今回は、管理センターに連れて行く飼い主さんの事情ということを考えてみたいと思います。

 

身勝手な理由で持ち込む飼い主さんには、考え直してもらったり、

里親を探したり、なんらかの努力をしてもらいたいと思うものですが・・・。

 

 


 

センターに連れてくる理由が「病気」と聞くと、

治療受けさせてあげればいいのにと、飼い主を責めるような気持ちになるものですが。

 

持ち込む飼い主さんの中には、やむにやまれぬ事情で連れてくる人もいるようです。

 

犬が病気になり長期の治療を受けてきた、治る見込みはない、犬が苦しそう・・・。

犬の苦しそうな姿をこれ以上みるのがつらい、お金の負担が大きすぎるなどの理由で、

もう楽にしてあげようと主治医の獣医師に安楽死の相談をする。

 

私がかつて勤めていたいずれの動物病院でも、そのような時には、

飼い主さんが悩み、苦しんだ末、口にするに至ったものと受け止め、

飼い主の意思を尊重し、わかりましたとお受けする方針でしたが・・・。

 

自分はこの仕事を動物を生かすためにやっているのであって、殺すためではない、

安楽死を引き受けることはできない、と拒否する。

 

そのような対応をする獣医師さんもおられると聞きます。

 

そうなると、飼い主さんは途方に暮れてしまいます。

 

かかりつけでない病院に行ったところで、

初診で安楽死を依頼されて引き受ける獣医師はなかなかいないと思われます。

 

ついに行き場がなくなって、やむなくセンターに処分を申し込む

・・・そういうケースも、あるそうです。

 

 


 

家族を日常的に攻撃的に咬む。

他人や他犬を大けがするほど咬んでしまった。

 

飼い主さんが恐怖しながら飼い続けることは生活に支障が出るほど難しいことで、

ケースによりますが、それほどの状態になるとリハビリも難しいです。

(時間がかかる、プロの助けが必要になり費用がかかる、治るかわからない)

 

あるいは、飼い主さんは咬まれてもなんとかして飼い続けようと思っていても、

他人・他犬に被害を与えてしまい、

被害にあわせてしまった方が処分を望まれたために、

またはこれ以上他人に迷惑をかけることのないようにと自ら決断し、

やむなく処分しなければならなくなったというケースもあると思います。

 

(なぜそのような状態になったのか?という話は、ここでは、置いておくことにします。

起こってしまったことについて飼い方のせいではないかと飼い主さんを責めても

堂々巡りになります。

飼い主さんが原因でないケースもありえます(病気など)。

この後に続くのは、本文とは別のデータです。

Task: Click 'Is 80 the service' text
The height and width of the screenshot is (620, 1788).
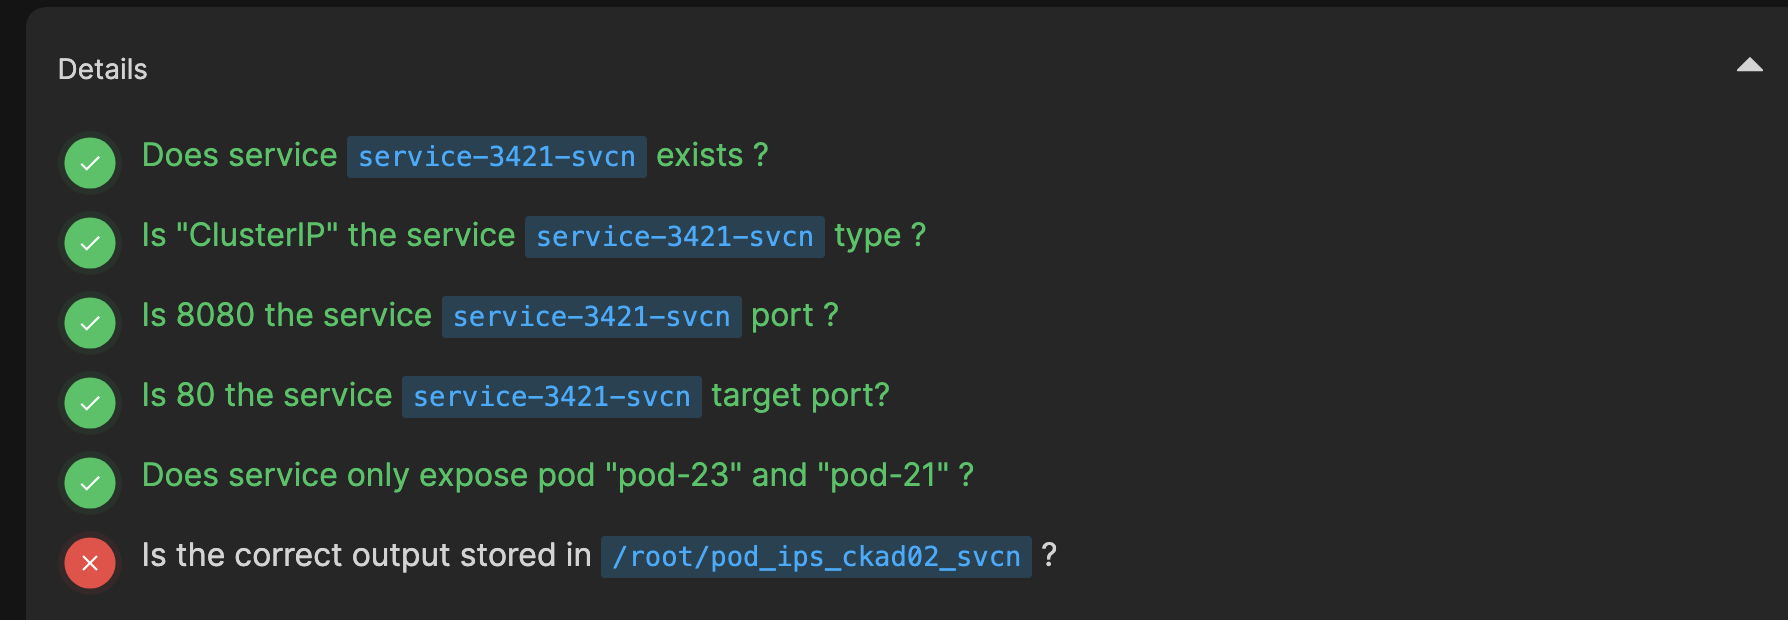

)

 

一般の動物病院で、病気ではない、このようなケースの犬を安楽死させるというのは難しいでしょう。

自然、管理センターのような、殺処分施設に持ち込まれることになります。

 

 


これらのような、持ち込むことがやむを得ないと思われるケースを考えた時、

私は、

現状の日本では、殺処分施設は必要であり、

殺処分はゼロにはならないと考えています。